Zitierter Text »

Japan,  Japan 2016

Maiscreme im Selbstmörderwald

 

Wir kamen nach Fujiyoshida mit dem Ziel, den Fuji endlich einmal live zu sehen. In all den Jahren haben wir es nicht geschafft, den größten Berg Japans vor die Linse zu bekommen. Wer sich jetzt jedoch einen Blogeintrag über eine erfolgreiche Besichtigung inklusive Bilder erhofft, kann sich die Mühe des Lesens gleich sparen.

Denn wie sollte es anders sein, ist der Himmel tief mit dicken fetten Wolken verhangen, sodass man nicht mal die nächsten Hügel sehen kann. Geschweige den, den noch höheren Fuji-san. Wir konnten schon von Glück sprechen, wenn es aufhörte zu regnen oder zu nieseln.
Deshalb machten wir gestern nur einen kurzen Abstecher in die Touristeninformation und liefen danach noch etwas durch die Stadt. Dabei fanden wir einen kleinen Schrein, der über eine lange Baumallee zu erreichen war. Die mittlerweile untergehende Sonne tauchte die ganze Umgebung in mystisches rosa Licht.

Ausgangsdaten »

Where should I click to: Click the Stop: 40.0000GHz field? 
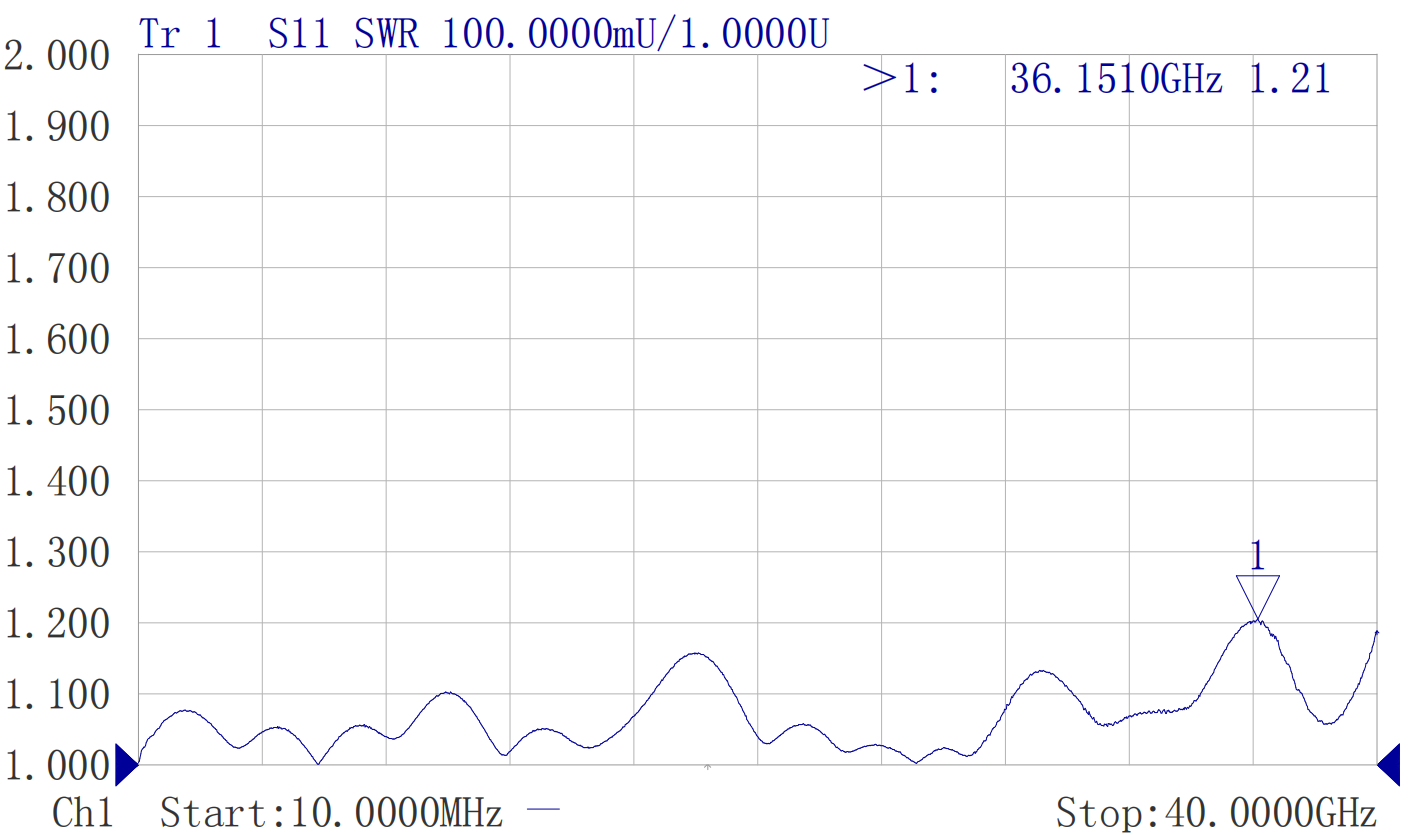[1216, 813]
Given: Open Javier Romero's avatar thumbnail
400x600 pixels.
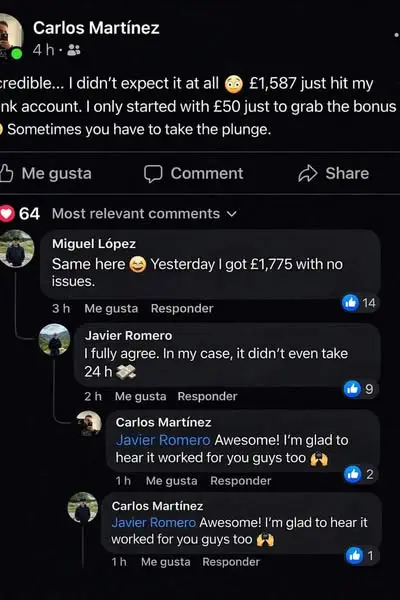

Auszuführende Aufgaben »
1. Prüfen Sie, ob die folgenden Aussagen mit dem Reisebericht über Fujiyoshida übereinstimmen. Antworten Sie jeweils mit Ja oder Nein und zitieren Sie die entscheidenden Worte wörtlich: (a) Der Fuji war während des Aufenthalts deutlich zu sehen. (b) Gestern wurde ein kurzer Abstecher in die Touristeninformation gemacht. (c) Der kleine Schrein war über eine lange Baumallee zu erreichen.
2. Mit welchem Ziel kamen die Reisenden laut dem Reisebericht über Fujiyoshida in die Stadt?
3. Kopieren Sie einen Abschnitt aus dem Reisebericht über Fujiyoshida ohne jede Änderung: Beginnen Sie bei den Worten „Wir kamen nach“ und enden Sie nach „oder zu nieseln.“.

Ergebnisse der Reihenfolge »
1.
(a) Nein: „ist der Himmel tief mit dicken fetten Wolken verhangen, sodass man nicht mal die nächsten Hügel sehen kann“
(b) Ja: „Deshalb machten wir gestern nur einen kurzen Abstecher in die Touristeninformation“
(c) Ja: „Dabei fanden wir einen kleinen Schrein, der über eine lange Baumallee zu erreichen war.“

2. Sie wollten den Fuji endlich einmal live sehen.

3.
Wir kamen nach Fujiyoshida mit dem Ziel, den Fuji endlich einmal live zu sehen. In all den Jahren haben wir es nicht geschafft, den größten Berg Japans vor die Linse zu bekommen. Wer sich jetzt jedoch einen Blogeintrag über eine erfolgreiche Besichtigung inklusive Bilder erhofft, kann sich die Mühe des Lesens gleich sparen.

Denn wie sollte es anders sein, ist der Himmel tief mit dicken fetten Wolken verhangen, sodass man nicht mal die nächsten Hügel sehen kann. Geschweige den, den noch höheren Fuji-san. Wir konnten schon von Glück sprechen, wenn es aufhörte zu regnen oder zu nieseln.